Performance Improvements
* Reduce memory footprint in `qExpectedHypervolumeImprovement` (522)
* Add `(q)ExpectedHypervolumeImprovement` to nonnegative functions
[for better initialization] (496)

Other changes
* Support batched `best_f` in `qExpectedImprovement` (487)
* Allow to return full tree of solutions in `OneShotAcquisitionFunction` (488)
* Added `construct_inputs` class method to models to programmatically construct the
inputs to the constructor from a standardized `TrainingData` representation
(477, 482, 3621198d02195b723195b043e86738cd5c3b8e40)
* Acquisition function constructors now accept catch-all `**kwargs` options
(478, e5b69352954bb10df19a59efe9221a72932bfe6c)
* Use `psd_safe_cholesky` in `qMaxValueEntropy` for better numerical stabilty (518)
* Added `WeightedMCMultiOutputObjective` (81d91fd2e115774e561c8282b724457233b6d49f)
* Add ability to specify `outcomes` to all multi-output objectives (524)
* Return optimization output in `info_dict` for `fit_gpytorch_scipy` (534)
* Use `setuptools_scm` for versioning (539)

0.3.0

Multi-Objective Bayesian Optimization

New Features
* Multi-Objective Acquisition Functions (466)
* q-Expected Hypervolume Improvement
* q-ParEGO
* Analytic Expected Hypervolume Improvement with auto-differentiation
* Multi-Objective Utilities (466)
* Pareto Computation
* Hypervolume Calculation
* Box Decomposition algorithm
* Multi-Objective Test Functions (466)
* Suite of synthetic test functions for multi-objective, constrained optimization
* Multi-Objective Tutorial (468)
* Abstract ConstrainedBaseTestProblem (454)
* Add optimize_acqf_list method for sequentially, greedily optimizing 1 candidate
from each provided acquisition function (d10aec911b241b208c59c192beb9e4d572a092cd)

Bug fixes
* Fixed re-arranging mean in MultiTask MO models (450).

Other changes
* Move gpt_posterior_settings into models.utils (449)
* Allow specifications of batch dims to collapse in samplers (457)
* Remove outcome transform before model-fitting for sequential model fitting
in MO models (458)

0.2.5

Bugfix Release

Bug fixes
* Fixed issue with broken wheel build (444).

Other changes
* Changed code style to use absolute imports throughout (443).

0.2.4

Bugfix Release

Bug fixes
* There was a mysterious issue with the 0.2.3 wheel on pypi, where part of the
`botorch/optim/utils.py` file was not included, which resulted in an `ImportError` for
many central components of the code.
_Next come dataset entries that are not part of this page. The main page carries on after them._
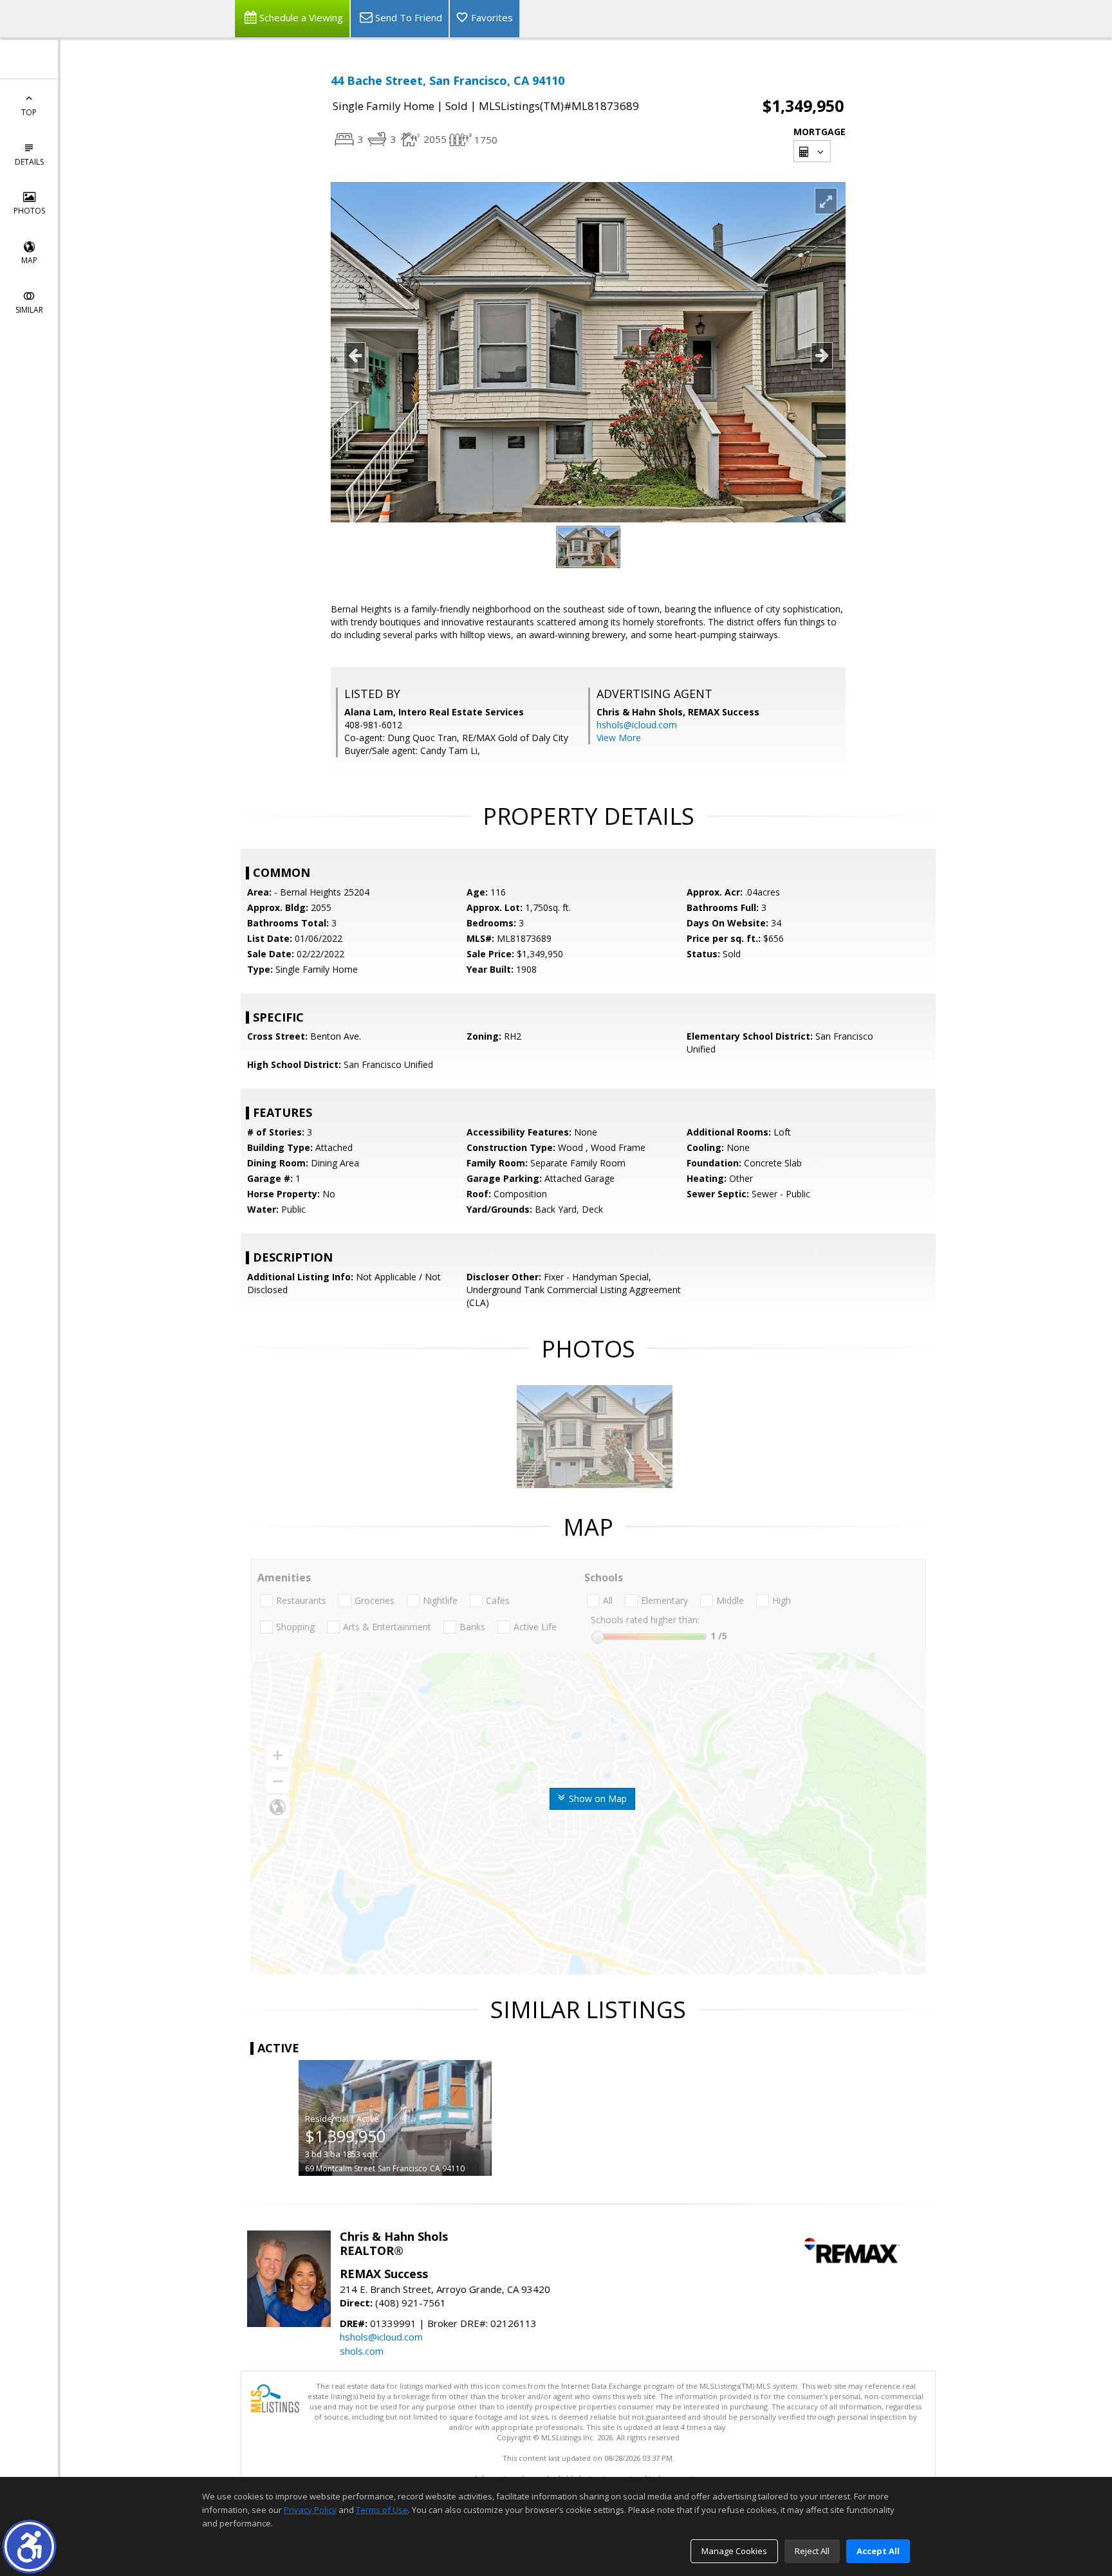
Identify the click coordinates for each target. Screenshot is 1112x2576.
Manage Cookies (734, 2551)
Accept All (878, 2551)
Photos (29, 210)
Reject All (812, 2551)
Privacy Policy (310, 2510)
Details (29, 161)
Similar (29, 309)
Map (29, 260)
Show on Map (596, 1798)
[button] (29, 2546)
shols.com (362, 2350)
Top (29, 112)
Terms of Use (382, 2510)
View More (619, 737)
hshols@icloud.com (637, 725)
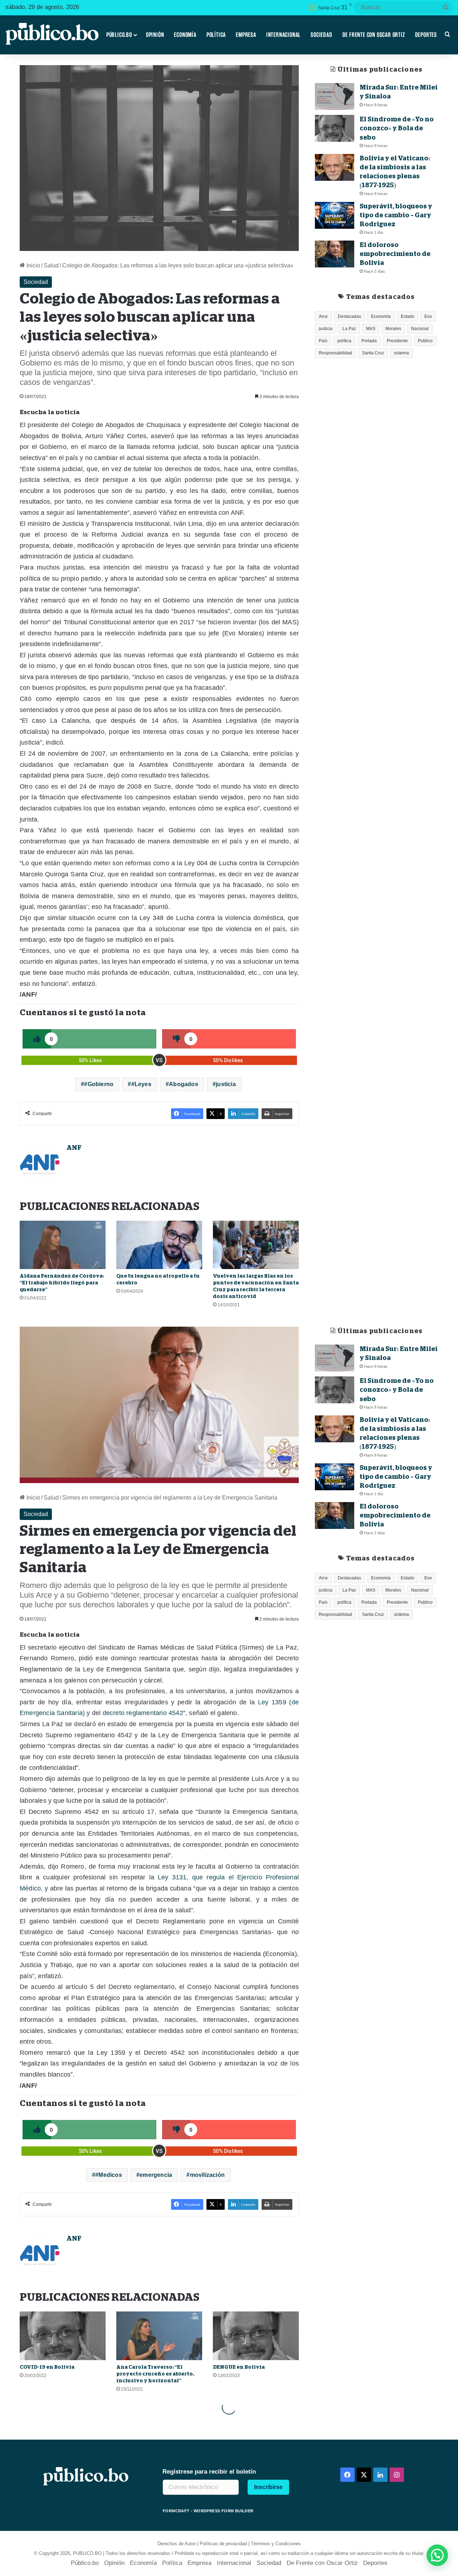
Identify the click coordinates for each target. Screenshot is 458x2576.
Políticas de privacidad (223, 2543)
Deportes (426, 34)
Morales (393, 328)
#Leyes (141, 1084)
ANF (74, 1147)
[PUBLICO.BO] (51, 34)
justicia (226, 1084)
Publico (425, 340)
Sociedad (321, 34)
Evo (428, 316)
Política (216, 34)
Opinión (155, 34)
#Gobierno (98, 1084)
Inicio (32, 265)
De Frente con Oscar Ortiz (373, 34)
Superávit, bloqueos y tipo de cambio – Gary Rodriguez (396, 215)
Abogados (183, 1084)
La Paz (349, 328)
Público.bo (119, 34)
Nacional (420, 328)
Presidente (397, 340)
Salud (51, 265)
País (323, 340)
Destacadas (349, 316)
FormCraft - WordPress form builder (208, 2511)
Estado (407, 316)
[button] (437, 2555)
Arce (323, 316)
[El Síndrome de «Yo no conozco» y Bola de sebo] (334, 128)
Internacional (283, 34)
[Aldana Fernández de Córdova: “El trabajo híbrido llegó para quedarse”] (63, 1245)
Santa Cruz (373, 352)
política (344, 340)
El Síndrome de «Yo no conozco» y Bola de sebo (397, 128)
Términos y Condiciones (276, 2543)
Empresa (246, 34)
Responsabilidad (335, 352)
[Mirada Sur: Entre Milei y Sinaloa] (334, 96)
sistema (401, 352)
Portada (369, 340)
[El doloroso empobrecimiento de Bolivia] (334, 254)
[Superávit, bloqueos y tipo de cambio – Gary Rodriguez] (334, 215)
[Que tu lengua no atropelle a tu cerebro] (159, 1245)
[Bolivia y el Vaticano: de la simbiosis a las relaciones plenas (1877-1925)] (334, 167)
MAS (370, 328)
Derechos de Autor (176, 2543)
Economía (185, 34)
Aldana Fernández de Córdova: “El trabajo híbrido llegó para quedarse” (62, 1282)
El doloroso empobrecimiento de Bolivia (395, 254)
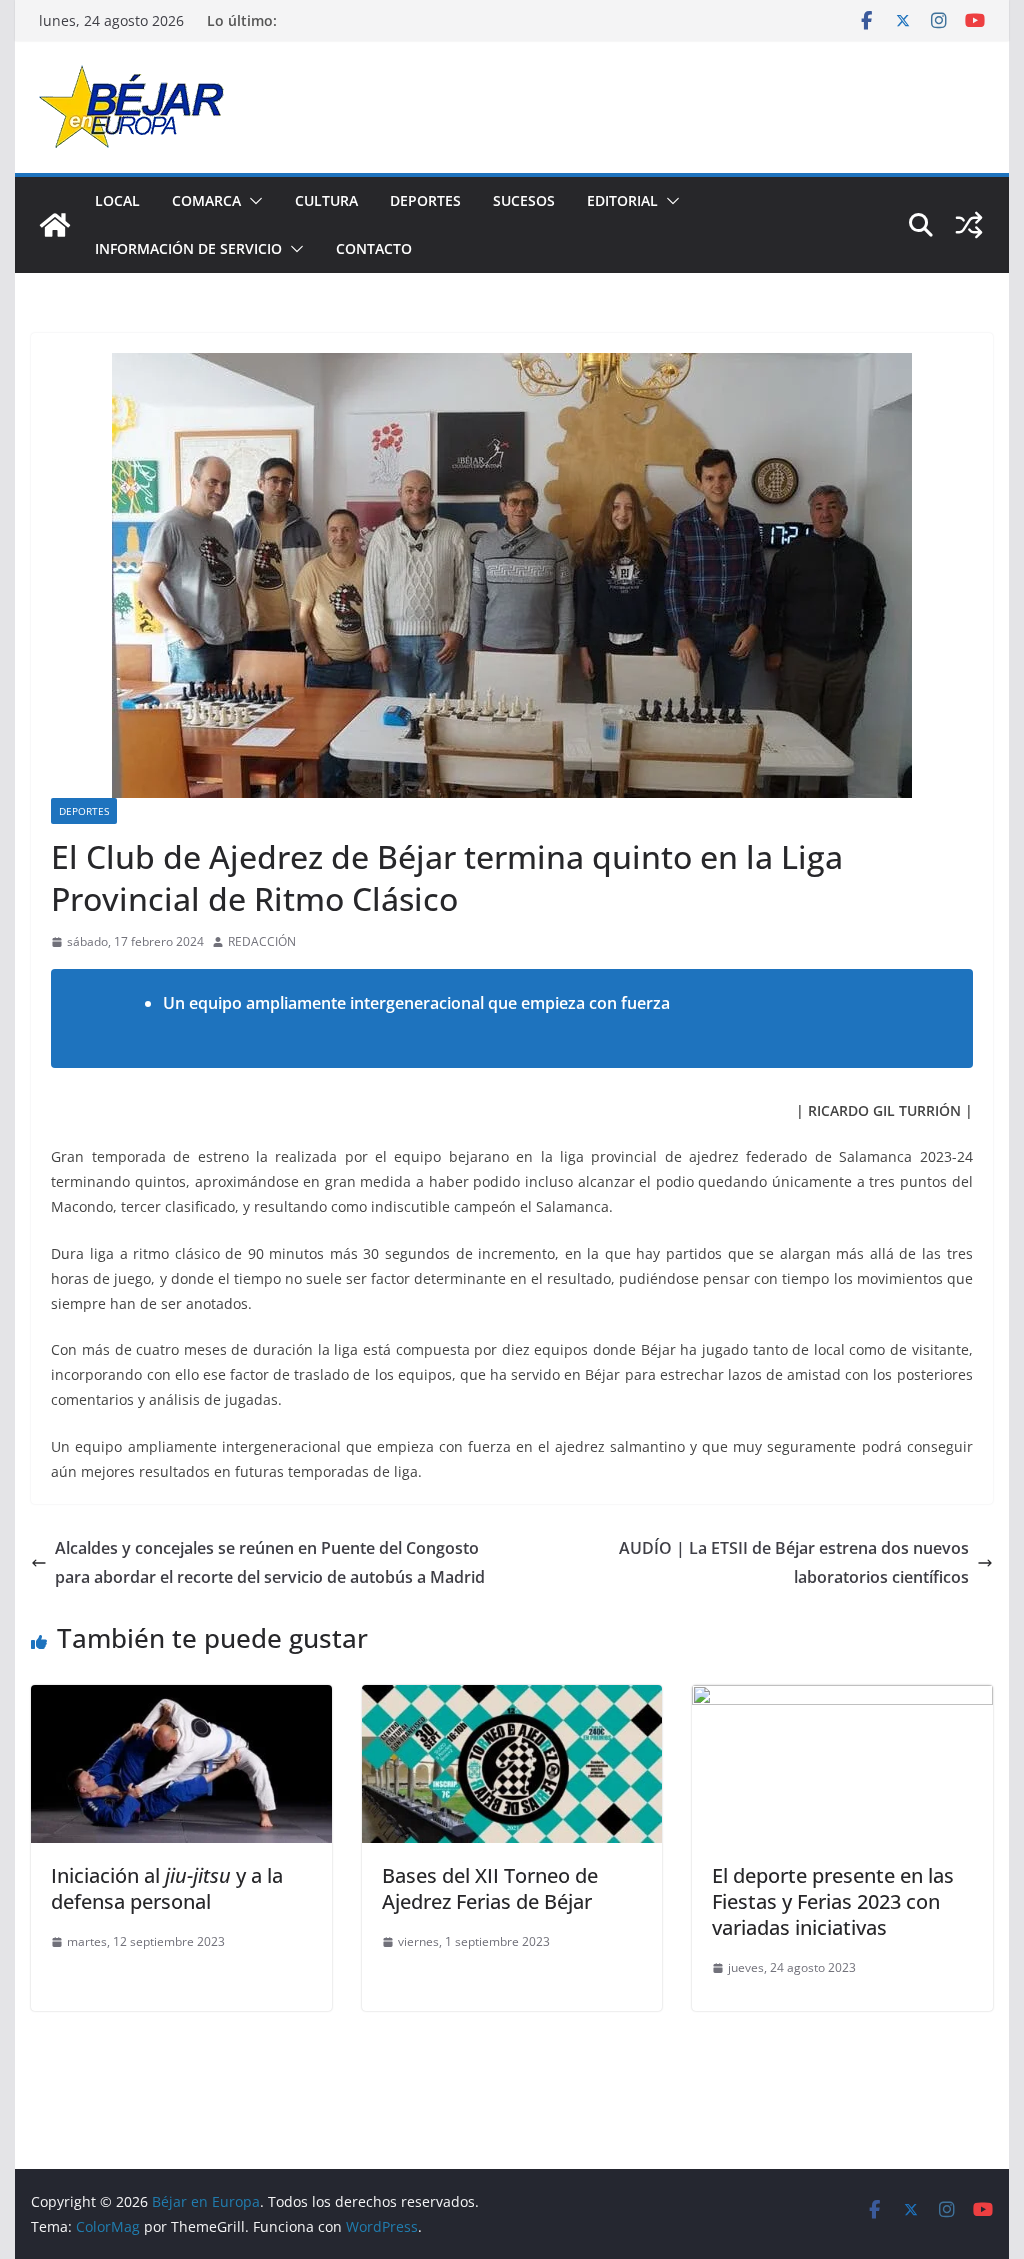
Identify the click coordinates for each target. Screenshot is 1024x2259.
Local (117, 200)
Interestingly, the source dist (built with the
same command) did not have this issue.
* Preserve order in ChainedOutcomeTransform (440).

New Features
* Utilities for estimating the feasible volume under outcome constraints (437).

0.2.3

Pairwise GP for Preference Learning, Sampling Strategies.

Compatibility
* Require PyTorch >=1.5 (423).
* Require GPyTorch >=1.1.1 (425).

New Features
* Add `PairwiseGP` for preference learning with pair-wise comparison data (388).
* Add `SamplingStrategy` abstraction for sampling-based generation strategies, including
`MaxPosteriorSampling` (i.e. Thompson Sampling) and `BoltzmannSampling` (218, 407).

Deprecations
* The existing `botorch.gen` module is moved to `botorch.generation.gen` and imports
from `botorch.gen` will raise a warning (an error in the next release) (218).

Bug fixes
* Fix & update a number of tutorials (394, 398, 393, 399, 403).
* Fix CUDA tests (404).
* Fix sobol maxdim limitation in `prune_baseline` (419).

Other changes
* Better stopping criteria for stochastic optimization (392).
* Improve numerical stability of `LinearTruncatedFidelityKernel` (409).
* Allow batched `best_f` in `qExpectedImprovement` and `qProbabilityOfImprovement`
(411).
* Introduce new logger framework (412).
* Faster indexing in some situations (414).
* More generic `BaseTestProblem` (9e604fe2188ac85294c143d249872415c4d95823).

0.2.2

Require PyTorch 1.4, Python 3.7 and new features for active learning,
multi-fidelity optimization, and a number of bug fixes.

Compatibility
* Require PyTorch >=1.4 (379).
* Require Python >=3.7 (378).

New Features
* Add `qNegIntegratedPosteriorVariance` for Bayesian active learning (377).
* Add `FixedNoiseMultiFidelityGP`, analogous to `SingleTaskMultiFidelityGP` (386).
* Support `scalarize_posterior` for m>1 and q>1 posteriors (374).
* Support `subset_output` method on multi-fidelity models (372).
* Add utilities for sampling from simplex and hypersphere (369).

Bug fixes
* Fix `TestLoader` local test discovery (376).
* Fix batch-list conversion of `SingleTaskMultiFidelityGP` (370).
* Validate tensor args before checking input scaling for more
informative error messaages (368).
* Fix flaky `qNoisyExpectedImprovement` test (362).
* Fix test function in closed-loop tutorial (360).
* Fix num_output attribute in BoTorch/Ax tutorial (355).

Other changes
* Require output dimension in `MultiTaskGP` (383).
* Update code of conduct (380).
* Remove deprecated `joint_optimize` and `sequential_optimize` (363).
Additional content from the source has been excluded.